Dr Thomas Renwick (1818 – 28 November 1879) was an early New Zealand settler in the Nelson and Marlborough regions. He was a member of the New Zealand Legislative Council for 16 years.

==Early life==
Renwick was born in 1818 in Dumgree, a locality just north of Dumfries in Scotland and not far from Moffat. His parents were Herbert Renwick and Elizabeth Brown, and he had three known elder siblings. He received his medical education in Edinburgh and then practised in Kent, England, for a brief period. He was a ship's doctor on a return journey to India from 1840 to 1841. On 26 May 1842, he sailed as a ship's doctor on the Thomas Harrison to Nelson as part of the New Zealand Company's settlement scheme. They arrived in Nelson on 25 October 1842, with two children having died on the voyage (which is considered a low death rate).

==Life in New Zealand==
It is believed that Renwick helped the Chinese-born Appo Hocton, who had also arrived on the Thomas Harrison, get off a jail term. Hocton worked as a housekeeper for Renwick in 1843. Renwick established a medical practice in Nelson. From his income, he purchased livestock for farming and financed George Hooper's brewery. On 11 August 1846, he married Adeline Absolon. His wife was wealthy, and this allowed Renwick to purchase land in the Awatere Valley in Marlborough. He freeholded 8500 ha and named his land Dumgree after his birthplace. The name Dumgree is in use for a hill (645 m) and trig station in the Awatere. In 1855, he bought 4800 ha of land in the Waihopai Valley from the estate of Constantine Dillon.

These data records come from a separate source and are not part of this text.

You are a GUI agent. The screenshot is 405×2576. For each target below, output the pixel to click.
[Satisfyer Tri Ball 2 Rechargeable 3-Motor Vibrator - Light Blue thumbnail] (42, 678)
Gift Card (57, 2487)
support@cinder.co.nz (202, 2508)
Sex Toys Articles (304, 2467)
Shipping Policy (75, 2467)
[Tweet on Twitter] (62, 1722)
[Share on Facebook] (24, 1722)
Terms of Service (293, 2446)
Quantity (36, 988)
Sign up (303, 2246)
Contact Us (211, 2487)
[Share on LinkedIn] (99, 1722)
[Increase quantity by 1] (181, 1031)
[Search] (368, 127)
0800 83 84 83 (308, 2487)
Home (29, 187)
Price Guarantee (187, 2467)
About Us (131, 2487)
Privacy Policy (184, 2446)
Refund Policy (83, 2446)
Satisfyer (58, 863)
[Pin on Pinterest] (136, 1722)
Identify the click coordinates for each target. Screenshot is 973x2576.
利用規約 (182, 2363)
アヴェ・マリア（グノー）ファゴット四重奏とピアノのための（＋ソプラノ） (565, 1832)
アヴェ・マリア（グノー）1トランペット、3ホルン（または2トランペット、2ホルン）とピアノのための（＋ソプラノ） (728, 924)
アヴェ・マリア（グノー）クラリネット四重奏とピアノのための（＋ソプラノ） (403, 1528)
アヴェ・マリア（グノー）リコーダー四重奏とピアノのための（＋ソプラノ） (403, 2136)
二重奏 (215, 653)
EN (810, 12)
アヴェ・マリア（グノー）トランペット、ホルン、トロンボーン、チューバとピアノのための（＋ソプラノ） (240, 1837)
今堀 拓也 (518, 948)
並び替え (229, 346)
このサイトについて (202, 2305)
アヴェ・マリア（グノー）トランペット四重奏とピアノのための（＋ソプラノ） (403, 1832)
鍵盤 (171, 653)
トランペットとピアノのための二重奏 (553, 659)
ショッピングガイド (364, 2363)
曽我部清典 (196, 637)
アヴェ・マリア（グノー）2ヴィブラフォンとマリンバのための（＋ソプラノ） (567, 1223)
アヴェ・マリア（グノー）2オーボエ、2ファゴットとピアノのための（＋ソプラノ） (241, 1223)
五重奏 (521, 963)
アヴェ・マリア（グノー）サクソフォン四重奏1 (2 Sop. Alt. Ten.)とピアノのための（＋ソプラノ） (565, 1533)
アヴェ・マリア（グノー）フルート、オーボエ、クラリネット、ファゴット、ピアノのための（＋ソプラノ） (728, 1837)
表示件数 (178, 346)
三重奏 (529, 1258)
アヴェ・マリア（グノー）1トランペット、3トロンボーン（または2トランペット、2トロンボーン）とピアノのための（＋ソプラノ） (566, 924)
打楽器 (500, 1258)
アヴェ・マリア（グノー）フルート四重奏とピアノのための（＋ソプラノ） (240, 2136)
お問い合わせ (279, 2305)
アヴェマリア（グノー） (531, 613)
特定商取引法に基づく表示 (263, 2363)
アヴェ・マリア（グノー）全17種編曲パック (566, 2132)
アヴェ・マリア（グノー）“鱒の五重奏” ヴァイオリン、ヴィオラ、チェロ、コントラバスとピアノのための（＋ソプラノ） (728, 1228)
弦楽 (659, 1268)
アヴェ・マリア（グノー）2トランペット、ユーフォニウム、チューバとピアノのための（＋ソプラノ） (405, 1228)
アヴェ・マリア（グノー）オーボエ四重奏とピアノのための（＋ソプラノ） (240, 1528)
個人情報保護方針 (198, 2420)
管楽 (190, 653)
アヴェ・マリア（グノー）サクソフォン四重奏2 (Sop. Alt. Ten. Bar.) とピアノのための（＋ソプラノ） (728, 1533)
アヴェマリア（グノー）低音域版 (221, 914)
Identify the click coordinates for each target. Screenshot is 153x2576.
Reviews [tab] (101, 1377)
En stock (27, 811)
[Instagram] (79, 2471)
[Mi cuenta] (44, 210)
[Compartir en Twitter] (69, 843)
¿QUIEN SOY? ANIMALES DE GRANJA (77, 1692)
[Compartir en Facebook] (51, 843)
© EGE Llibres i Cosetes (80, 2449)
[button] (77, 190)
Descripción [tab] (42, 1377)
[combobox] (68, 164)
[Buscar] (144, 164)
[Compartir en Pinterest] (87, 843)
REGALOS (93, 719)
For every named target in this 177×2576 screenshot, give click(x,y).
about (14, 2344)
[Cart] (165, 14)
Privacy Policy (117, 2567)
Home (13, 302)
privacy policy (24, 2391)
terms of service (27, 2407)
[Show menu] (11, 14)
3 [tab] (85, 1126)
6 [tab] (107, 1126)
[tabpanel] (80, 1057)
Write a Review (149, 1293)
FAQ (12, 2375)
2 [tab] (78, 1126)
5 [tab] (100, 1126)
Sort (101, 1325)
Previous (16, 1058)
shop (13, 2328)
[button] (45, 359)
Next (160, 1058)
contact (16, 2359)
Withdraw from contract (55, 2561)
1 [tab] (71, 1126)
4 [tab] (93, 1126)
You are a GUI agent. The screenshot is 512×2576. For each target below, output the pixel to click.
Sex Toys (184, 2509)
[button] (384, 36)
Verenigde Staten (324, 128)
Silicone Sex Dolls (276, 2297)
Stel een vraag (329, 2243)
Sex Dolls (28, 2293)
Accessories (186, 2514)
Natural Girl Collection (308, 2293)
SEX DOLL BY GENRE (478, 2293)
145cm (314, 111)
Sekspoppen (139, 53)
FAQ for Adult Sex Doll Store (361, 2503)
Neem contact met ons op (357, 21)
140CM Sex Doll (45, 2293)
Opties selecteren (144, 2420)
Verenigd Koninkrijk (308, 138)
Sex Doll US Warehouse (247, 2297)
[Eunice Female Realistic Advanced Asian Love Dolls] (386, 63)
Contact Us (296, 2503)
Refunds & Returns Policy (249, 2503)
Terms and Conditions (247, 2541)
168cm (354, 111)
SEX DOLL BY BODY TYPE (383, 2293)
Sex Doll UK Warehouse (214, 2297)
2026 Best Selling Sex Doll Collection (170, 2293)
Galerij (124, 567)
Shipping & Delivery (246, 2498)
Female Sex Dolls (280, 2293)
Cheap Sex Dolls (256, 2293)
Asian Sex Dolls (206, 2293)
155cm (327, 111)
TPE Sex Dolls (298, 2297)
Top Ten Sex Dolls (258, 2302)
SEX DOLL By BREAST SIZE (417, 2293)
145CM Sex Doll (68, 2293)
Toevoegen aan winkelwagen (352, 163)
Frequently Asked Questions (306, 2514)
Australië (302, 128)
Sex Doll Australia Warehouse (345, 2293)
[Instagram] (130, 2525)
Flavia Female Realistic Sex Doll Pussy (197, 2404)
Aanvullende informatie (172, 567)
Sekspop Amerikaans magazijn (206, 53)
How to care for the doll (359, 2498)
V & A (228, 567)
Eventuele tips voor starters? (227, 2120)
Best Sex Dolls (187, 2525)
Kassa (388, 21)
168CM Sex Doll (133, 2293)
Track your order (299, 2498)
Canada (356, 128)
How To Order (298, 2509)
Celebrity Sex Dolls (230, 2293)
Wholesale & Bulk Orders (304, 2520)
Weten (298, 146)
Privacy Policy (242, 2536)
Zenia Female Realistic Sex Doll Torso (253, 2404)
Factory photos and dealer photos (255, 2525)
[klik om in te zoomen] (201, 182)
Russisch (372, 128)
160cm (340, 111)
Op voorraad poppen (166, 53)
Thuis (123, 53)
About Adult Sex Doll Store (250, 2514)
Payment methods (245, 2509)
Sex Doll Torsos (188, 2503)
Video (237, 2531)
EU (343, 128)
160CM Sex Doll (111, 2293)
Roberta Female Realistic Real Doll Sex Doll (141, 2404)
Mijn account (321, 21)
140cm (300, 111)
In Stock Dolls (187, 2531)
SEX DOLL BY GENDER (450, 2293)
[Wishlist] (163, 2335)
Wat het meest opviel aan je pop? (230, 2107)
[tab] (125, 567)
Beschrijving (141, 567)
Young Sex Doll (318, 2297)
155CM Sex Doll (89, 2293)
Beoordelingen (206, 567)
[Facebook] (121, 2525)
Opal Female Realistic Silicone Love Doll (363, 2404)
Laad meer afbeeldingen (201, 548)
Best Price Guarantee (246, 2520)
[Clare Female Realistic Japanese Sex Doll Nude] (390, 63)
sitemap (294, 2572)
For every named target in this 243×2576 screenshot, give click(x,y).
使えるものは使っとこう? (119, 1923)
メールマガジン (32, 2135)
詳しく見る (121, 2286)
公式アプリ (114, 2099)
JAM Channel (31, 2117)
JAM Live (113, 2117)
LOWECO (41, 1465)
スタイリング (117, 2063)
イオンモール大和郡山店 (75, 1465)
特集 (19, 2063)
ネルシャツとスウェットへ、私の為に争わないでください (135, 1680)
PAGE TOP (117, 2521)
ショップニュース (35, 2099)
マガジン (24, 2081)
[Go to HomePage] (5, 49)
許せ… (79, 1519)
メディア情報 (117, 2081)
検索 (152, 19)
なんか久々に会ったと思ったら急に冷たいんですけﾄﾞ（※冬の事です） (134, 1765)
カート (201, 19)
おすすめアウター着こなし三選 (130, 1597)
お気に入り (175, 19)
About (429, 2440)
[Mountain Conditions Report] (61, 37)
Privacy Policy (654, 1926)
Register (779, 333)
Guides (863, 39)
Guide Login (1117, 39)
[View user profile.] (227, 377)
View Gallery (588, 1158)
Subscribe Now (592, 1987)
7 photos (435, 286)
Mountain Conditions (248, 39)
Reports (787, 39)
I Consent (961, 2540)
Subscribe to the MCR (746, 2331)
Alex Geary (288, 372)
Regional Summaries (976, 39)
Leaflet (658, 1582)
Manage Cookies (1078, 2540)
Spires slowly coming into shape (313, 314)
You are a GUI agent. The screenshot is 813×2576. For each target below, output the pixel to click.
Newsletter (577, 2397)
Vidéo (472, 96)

After his wife had an affair, she moved to London in 1860. Renwick visited her twice in London, but she was unwilling to return to New Zealand. They signed a deed of separation. Adeline Renwick died in London in 1870. Renwick married Anne Smith in early 1872. They bought a house named Newstead. After Renwick's death, his wife lived there until 1937. Later, the house became known as Renwick House. Still standing, it is part of Nelson Central School.

==Political career==
Renwick stood in the 1853 New Zealand provincial elections in the Town of Nelson electorate. Of seven candidates for five available positions, he came second (just one vote behind the winner). He was a member of the Nelson Provincial Council during the first two councils from August 1853 to November 1861. From the beginning, he was advocating for the independence of Marlborough from Nelson and in 1859, the Marlborough Province was split off from the Nelson Province. Renwick did not stand for the third provincial council in May 1862 as he was just about to visit England.

When Renwick returned from his first visit to London, he was appointed to the New Zealand Legislative Council from 15 October 1863 to 28 November 1879, when he died.

==Death and commemoration==
Renwick died on 28 November 1879 at his home. He is buried at Wakapuaka Cemetery. The town of Renwick in Marlborough is named after him after the land was subdivided from his Waihopai property.